3.6LもATが8速に変更されたことで、非常に気持ち良く走るようになりました。JKと比べると格段にドライブフィールが向上しています。何より、高速での加速がスムーズです。JKにはあった、もったりとした部分は微塵もありません。さらに両エンジンともレギュラー仕様なのも、意外と知られていないジープ ラングラーアンリミテッドの美点ではないでしょうか。

もはやジープ ラングラーを選ばない理由がない!? イメージとあまりに違う真の姿
(画像=『CarMe』より引用)

フルタイム4WDモードが付いたのも、JLのトピックです。これまではタイトコーナーブレーキング現象のよる転倒の恐れがあるため、乾燥路では4WDにすることができませんでした。しかしセンターデフを有したことで、山道などで少々安定感に欠けるなと思えば、積極的に4WDを選択することができるようになりました。

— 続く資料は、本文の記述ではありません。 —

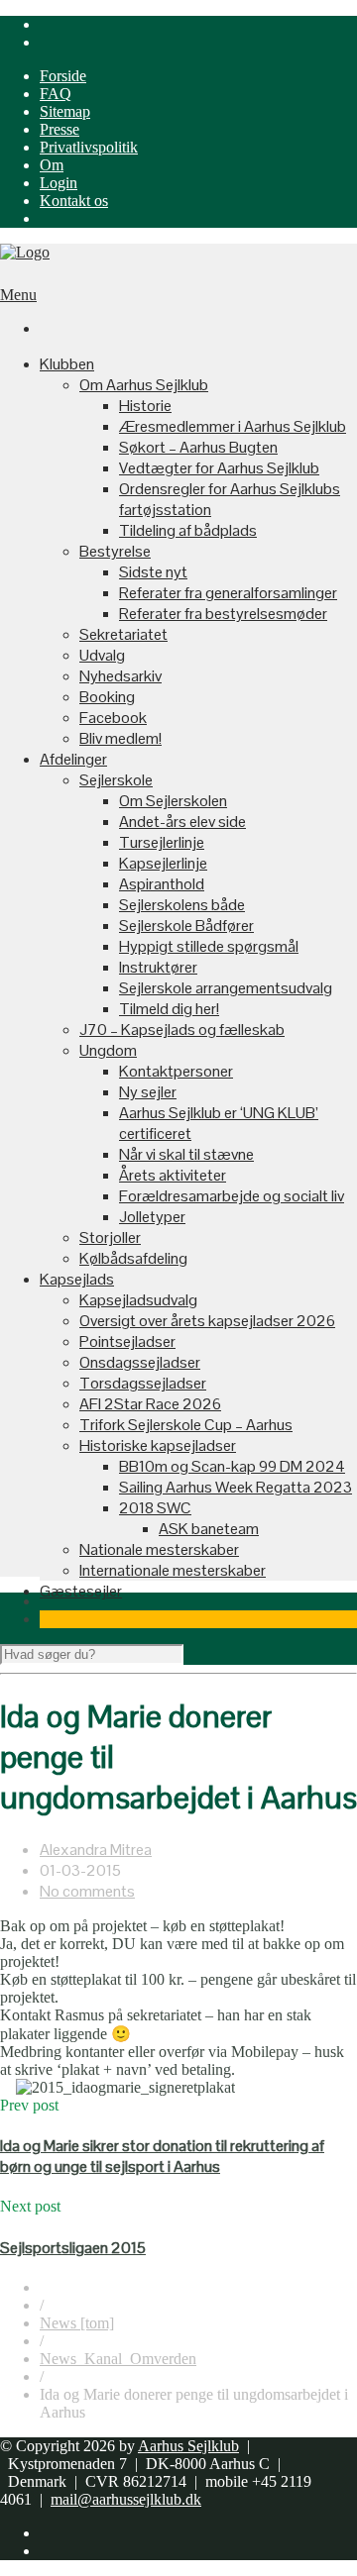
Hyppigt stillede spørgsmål (208, 946)
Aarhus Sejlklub (188, 2445)
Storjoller (110, 1237)
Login (58, 182)
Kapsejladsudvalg (138, 1299)
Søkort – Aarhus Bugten (198, 447)
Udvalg (102, 655)
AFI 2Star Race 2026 (150, 1403)
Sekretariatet (123, 634)
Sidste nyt (153, 572)
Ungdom (108, 1050)
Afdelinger (73, 759)
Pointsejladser (127, 1341)
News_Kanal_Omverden (118, 2358)
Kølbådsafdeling (133, 1258)
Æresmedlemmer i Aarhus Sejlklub (232, 426)
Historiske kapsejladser (157, 1445)
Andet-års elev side (182, 821)
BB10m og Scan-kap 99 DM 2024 (232, 1466)
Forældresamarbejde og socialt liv (231, 1195)
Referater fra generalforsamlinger (228, 592)
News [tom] (77, 2323)
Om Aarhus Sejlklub (143, 384)
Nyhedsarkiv (120, 676)
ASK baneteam (209, 1528)
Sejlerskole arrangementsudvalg (225, 988)
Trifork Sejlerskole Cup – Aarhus (186, 1424)
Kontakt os (74, 200)
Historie (145, 405)
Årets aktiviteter (172, 1175)
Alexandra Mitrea (96, 1849)
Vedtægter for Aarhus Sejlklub (219, 468)
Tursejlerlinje (161, 842)
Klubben (67, 364)
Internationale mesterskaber (172, 1570)
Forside (63, 75)
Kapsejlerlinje (163, 863)
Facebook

さらに安全装備も新型では充実しているのですが、ユーザーに直接的に恩恵があるのが、「アダプティブクルーズコントロール」です。設定した速度や車間を、周囲の交通状況をCPUが判断しながら維持してくれる、昨今ではお馴染みの装備。いちいち手動で車間や速度調整をしなくてもいいので、ストレスが大幅に軽減されます。

新型の特徴や魅力は過去の当サイトでの記事をご覧いただくとして、JLは細部にわたってまで実によく旧型の弱点が解消されており、四駆なんて乗ったことがない…という人がいきなり乗っても、普通にドライブできる車に仕上がっているのです。